-- BEGIN --

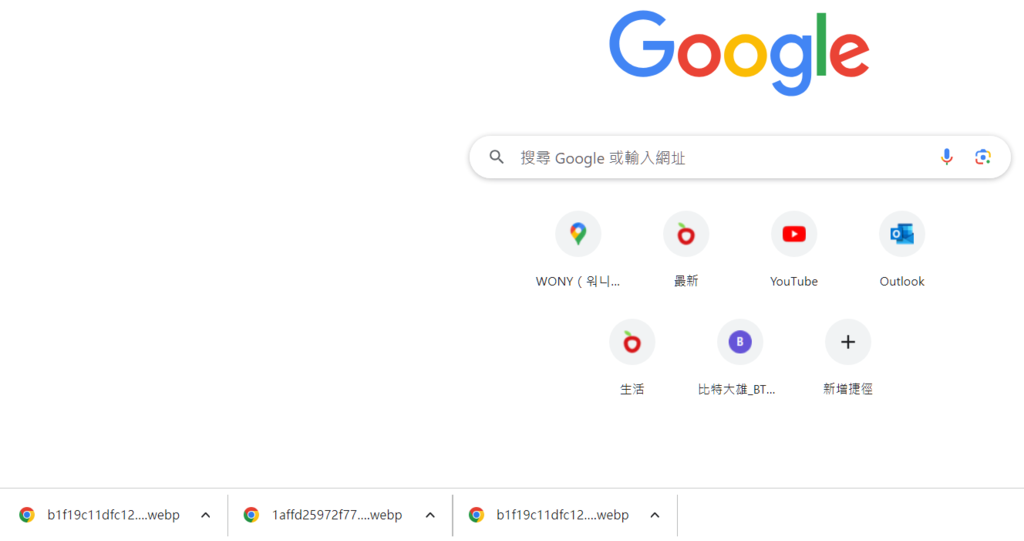
Task: Open the 最新 shortcut icon
Action: pos(686,234)
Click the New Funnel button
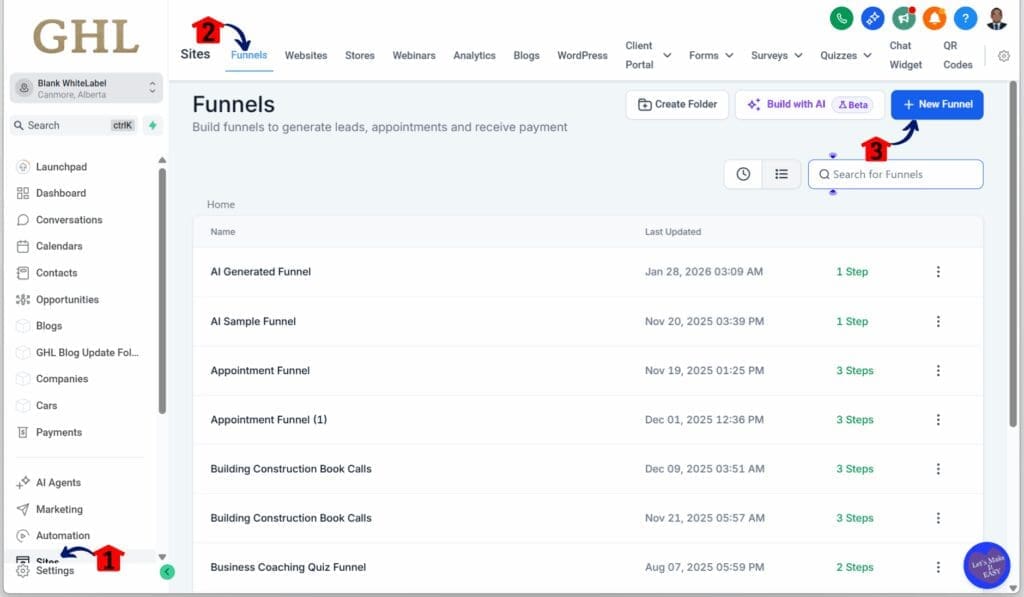This screenshot has height=597, width=1024. [x=936, y=104]
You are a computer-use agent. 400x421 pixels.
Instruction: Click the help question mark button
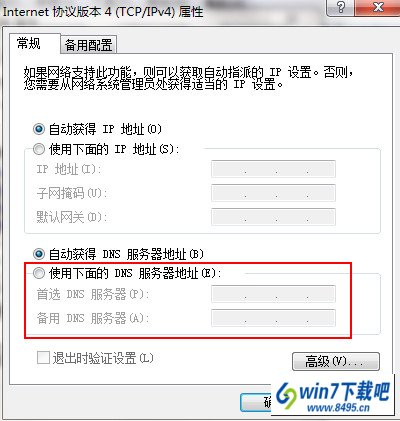(340, 7)
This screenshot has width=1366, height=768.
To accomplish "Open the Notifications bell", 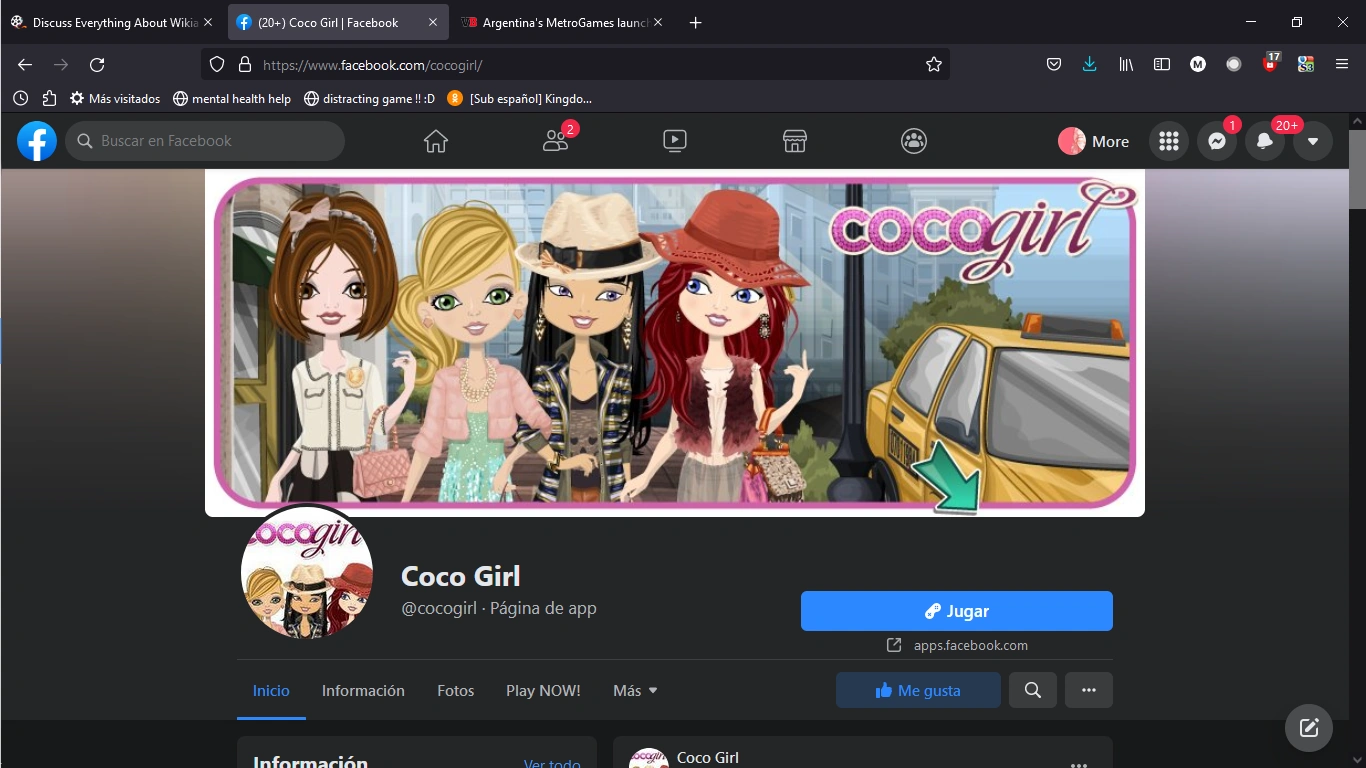I will [x=1264, y=141].
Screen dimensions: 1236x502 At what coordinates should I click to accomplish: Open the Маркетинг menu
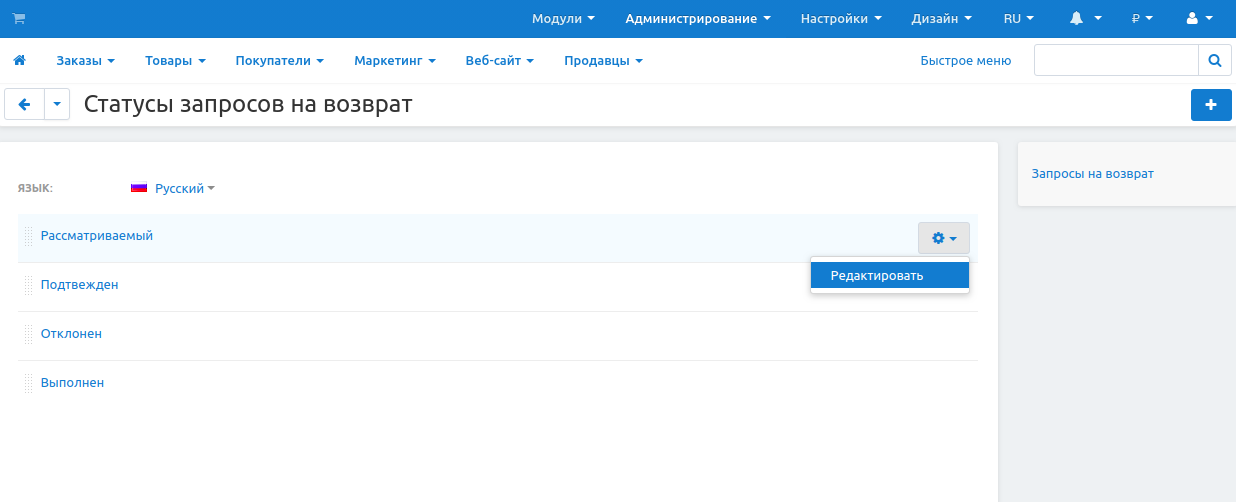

-- END --

Task description — Return every line from the rows above that contains the word "button", keeping the lines in their original order.

Solution to this exercise —
Click the New Funnel button
Instruction: Click the help question mark button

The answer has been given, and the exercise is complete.